In conclusion, this review not only consolidates the current knowledge base but also delineates a forward-looking research agenda, positioning AI-enabled MHM as a cornerstone for resilient, transparent, and sustainable industrial operations.
6. Conclusions
This systematic review consolidates evidence from 85 rigorously screened studies, demonstrating the rapid maturation of AI driven machine health monitoring. The bibliometric analysis revealed an exponential rise in publications, beginning with 1 study in 2012 and reaching 35 in 2025. The pronounced surge in the last three years highlights the transition of the field from niche experimentation to mainstream industrial relevance.
The review identifies predictive maintenance, edge and embedded intelligence, and generative AI for rare events as the most mature and impactful research streams, while also highlighting underexplored yet strategically vital areas such as standardization, benchmarking, and cybersecurity resilience. By employing 13 structured research questions, this study moves beyond descriptive synthesis and provides an evaluative framework that links methodological innovation with unresolved industrial challenges.
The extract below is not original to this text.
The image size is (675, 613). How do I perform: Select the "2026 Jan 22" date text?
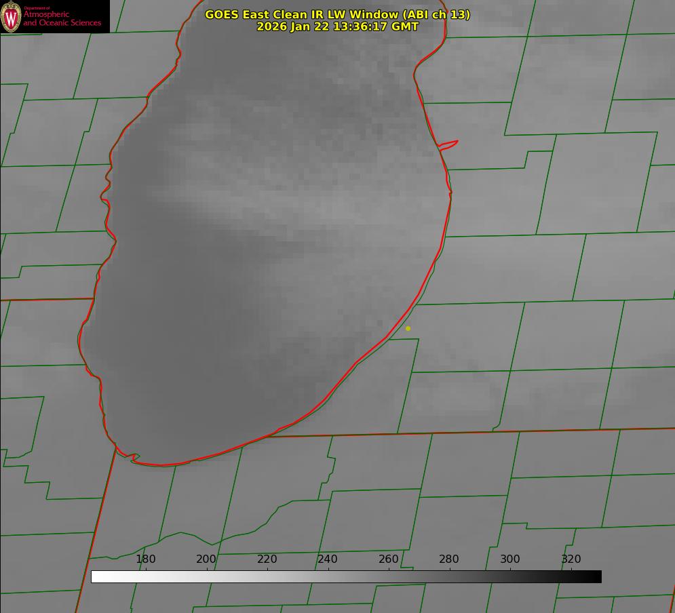(x=293, y=26)
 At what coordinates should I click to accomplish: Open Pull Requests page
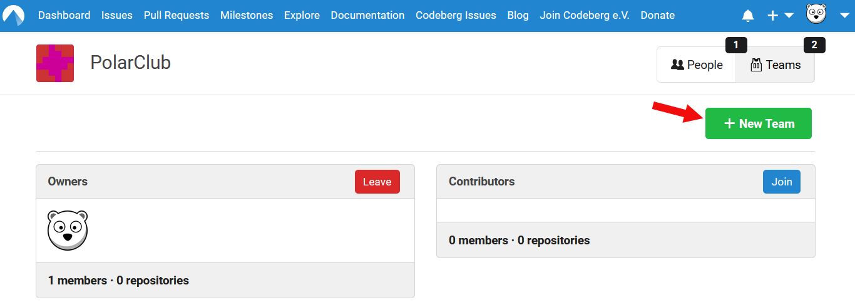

The critical contribution of this paper lies in its ability to catalogue existing methods while simultaneously interrogating their limitations, including insufficient validation of synthetic data, lack of cross asset generalization, and the scarcity of industry scale deployment trials. By foregrounding these limitations, the review outlines a forward-looking agenda where reproducible benchmarks, socio technical trust frameworks, and sustainability metrics become essential for future advancement.
In conclusion, this paper offers both a consolidated evidence base and a critical interpretive lens, positioning AI enabled machine health monitoring as a cornerstone of Industry 4.0 and Industry 5.0 transitions. It provides actionable insights for both scholars and practitioners by clarifying where the field has advanced, where it remains fragmented, and where collaborative innovation is most urgently required.